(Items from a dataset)
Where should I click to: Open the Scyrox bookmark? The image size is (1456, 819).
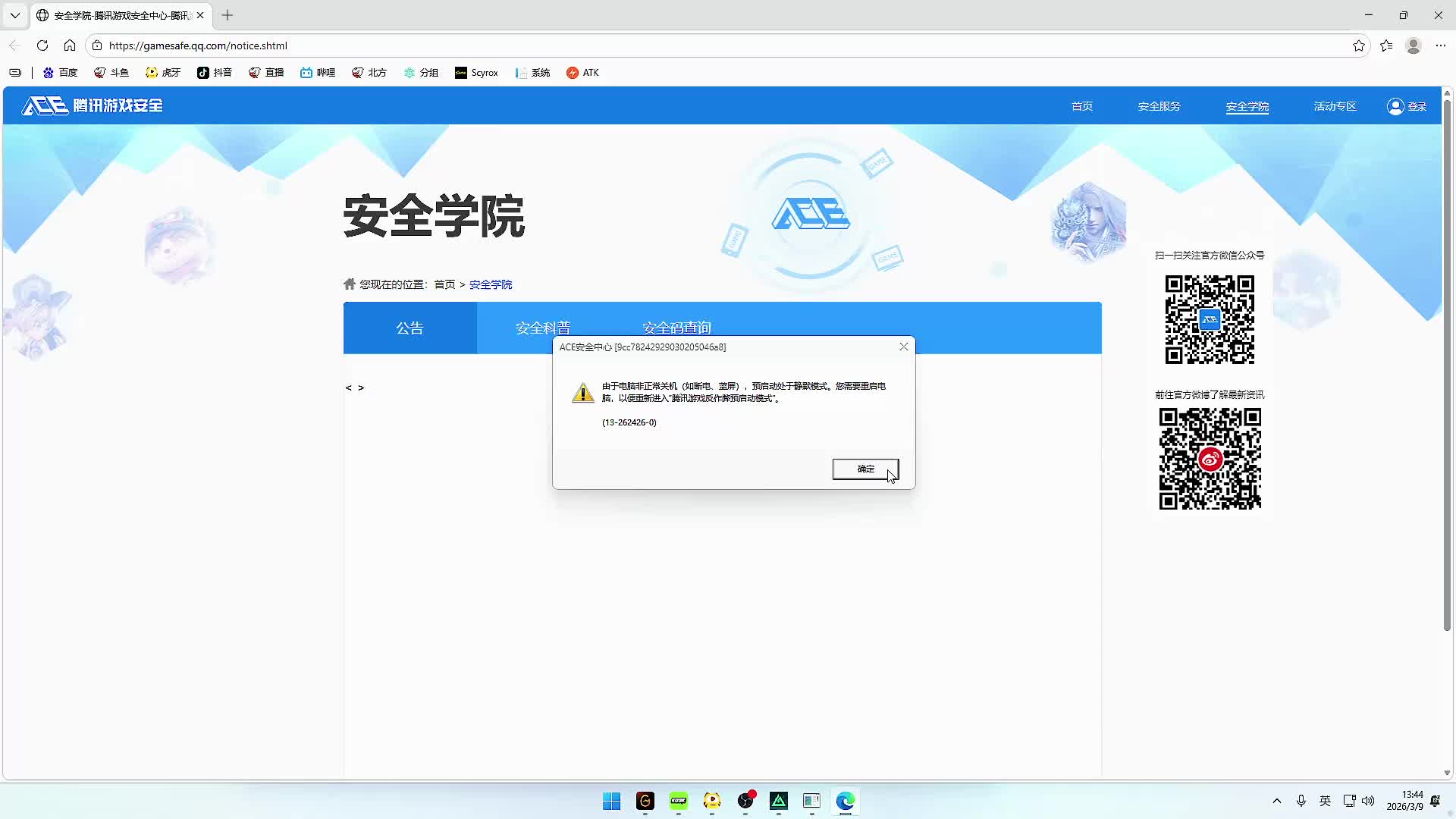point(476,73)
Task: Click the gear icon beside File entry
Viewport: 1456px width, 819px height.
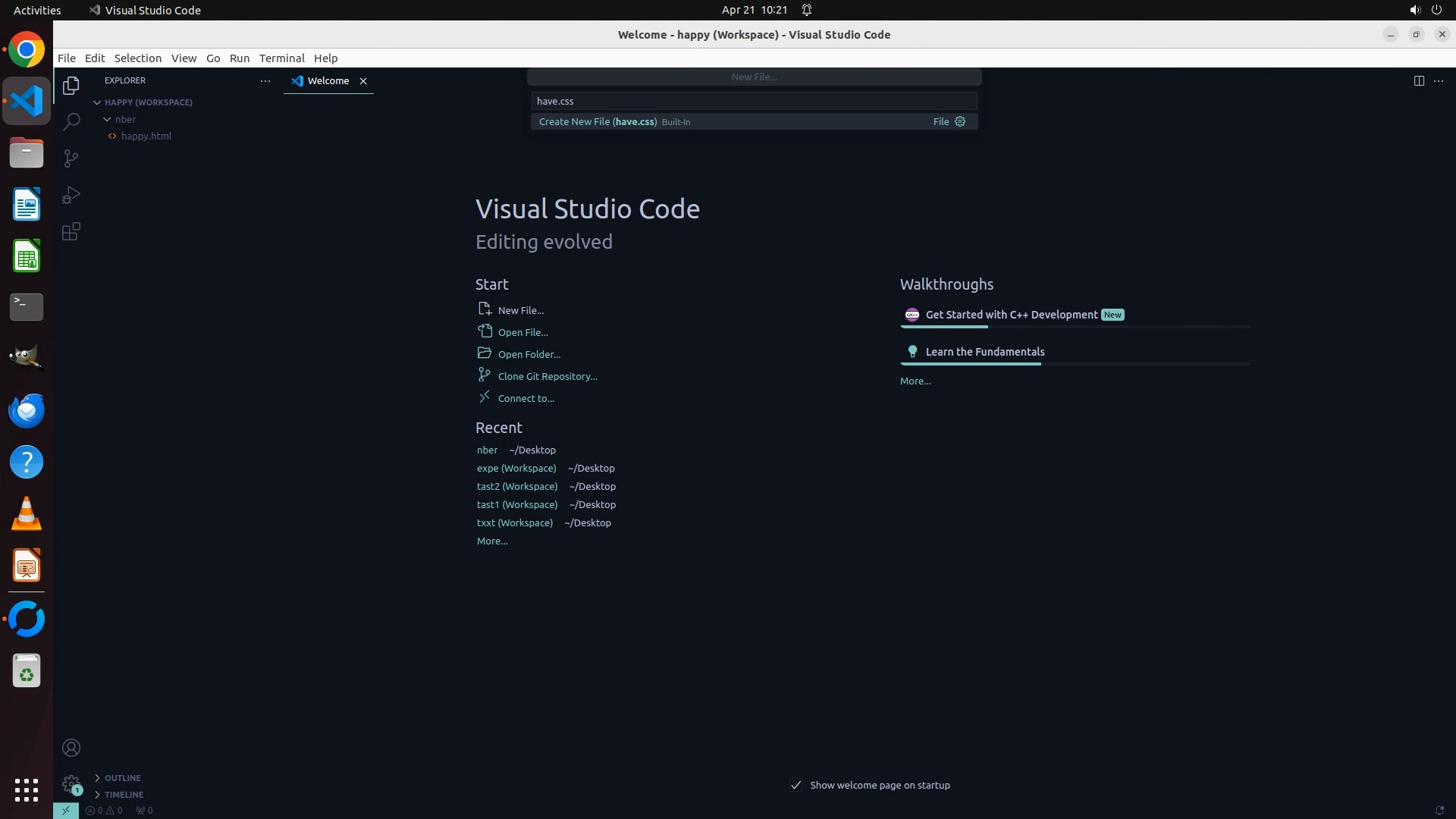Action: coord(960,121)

Task to carry out
Retype all entries above verbatim; no pictures belong in the copy.

Reply
Where should I click to: Open the Scyrox bookmark? The image size is (1456, 819).
point(476,73)
Task: Click the gear icon beside File entry
Viewport: 1456px width, 819px height.
Action: coord(960,121)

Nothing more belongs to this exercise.